By these standards, Takito Kitchen, an earnest industrial-modern storefront whose artisanal tacos are the kind of kitchen-sink creations that probably seemed awesome during a staff meal and should have stayed there, does not fare well. Chef/partner David Dworshak’s gorgeous but muddled Maple Creek Farms pork belly taco (three for $11) involves a homemade sesame tortilla, superfresh mozzarella, and hydroponic arugula. It’s ecologically responsible and culinarily questionable.

At Antique Taco, a breezy hot spot where the kitchen crew sports Antique Taco trucker hats (for sale, near the cash register), the chef, Rick Ortiz, takes his own chances. “We’re all about how creative can you get with tacos,” says his wife and business partner, Ashley. Pretty creative, it seems. Ortiz, who formerly cooked at Soldier Field, gives tempting pork carnitas an adobo rub and a tamarind glaze, then folds in spinach, bacon, and queso fresco. A satisfying fish tempura taco smolders with Sriracha tartar sauce and smoked cabbage.

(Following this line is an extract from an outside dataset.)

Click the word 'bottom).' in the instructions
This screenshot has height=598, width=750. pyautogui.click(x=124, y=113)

Nothing authentic here, nor is that the point, but where Takito’s creative liberties twist your tongue, these flavors intrigue.

Then, of course, there is Big Star, Paul Kahan’s whiskey-drenched honky-tonk, where the buzz includes a taco truck, coffee, churros, and a patio soon to spill into an adjacent parking lot. It’s Chicago’s best party—and almost enough to convince you the tacos are great.

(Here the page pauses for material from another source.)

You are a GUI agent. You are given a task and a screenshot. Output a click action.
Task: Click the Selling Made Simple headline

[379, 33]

The tiny kitchen produces six versions with varying degrees of success. Too often, the tortillas arrive soggy and saggy, as on a braised pork belly taco de panza burdened with tomato guajillo sauce and queso fresco or on a beer-battered tilapia overpowered by chipotle mayo. The al pastor tacos, made from pork shoulder fresh from the grilled-pineapple-topped trompo, are good, but the marinade lacks the depth of Los Barrilitos’.

Oh, Ruby, you say. Can’t I just enjoy my tamarind-flavored beef barbacoa taco and cucumber margarita? You can. This is not an either-or situation, and maybe a trip to a boozeless South Side storefront isn’t your idea of fun. Unless your idea of fun involves great, cheap tacos, that is.